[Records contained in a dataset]

▽

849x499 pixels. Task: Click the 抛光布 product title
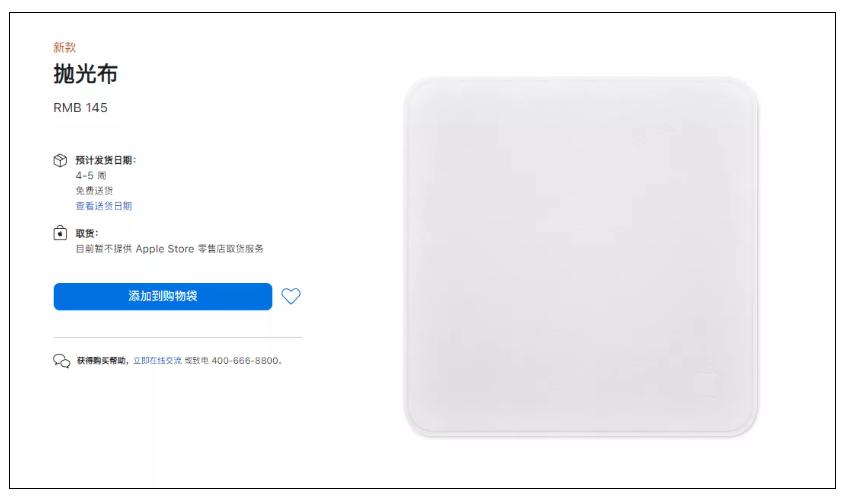coord(86,74)
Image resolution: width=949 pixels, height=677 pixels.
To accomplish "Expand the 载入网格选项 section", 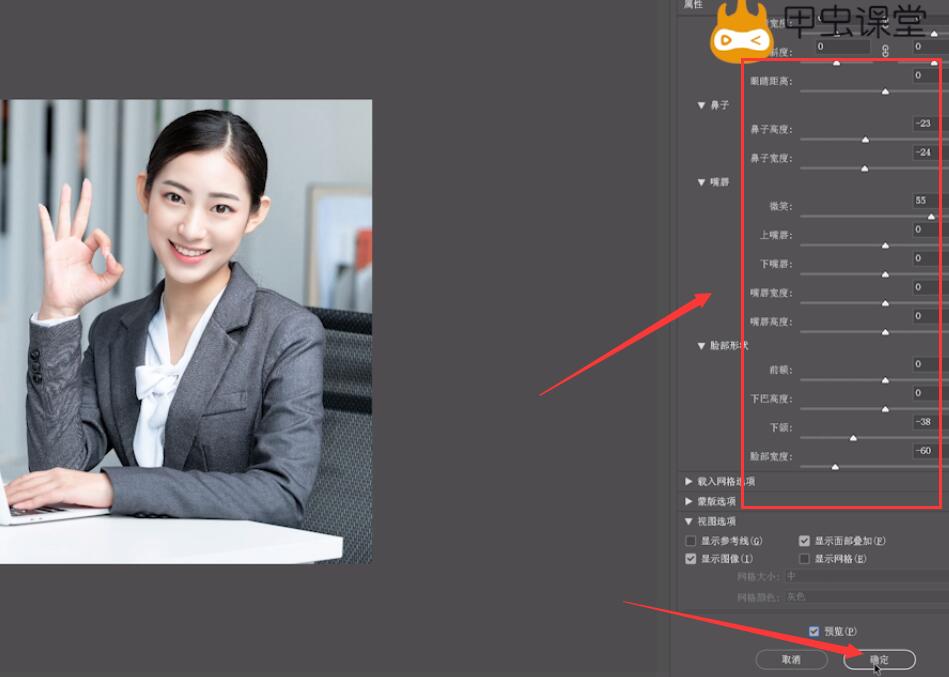I will (689, 481).
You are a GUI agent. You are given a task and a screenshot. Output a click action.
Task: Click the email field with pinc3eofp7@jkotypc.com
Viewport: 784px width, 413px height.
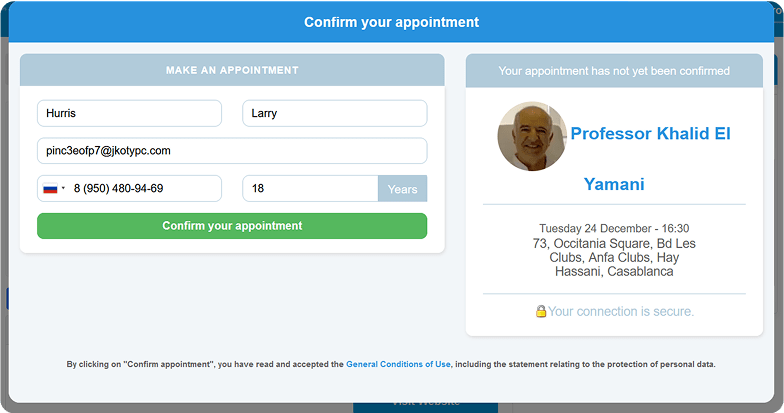pos(232,151)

△

(Exercise aim) Your copy should hold only the lines from the line with "Task: Click the email" through the end of the data above, both ends included, transcribed exactly and without pictures.

(Response)
Task: Click the email field with pinc3eofp7@jkotypc.com
Viewport: 784px width, 413px height.
pos(232,151)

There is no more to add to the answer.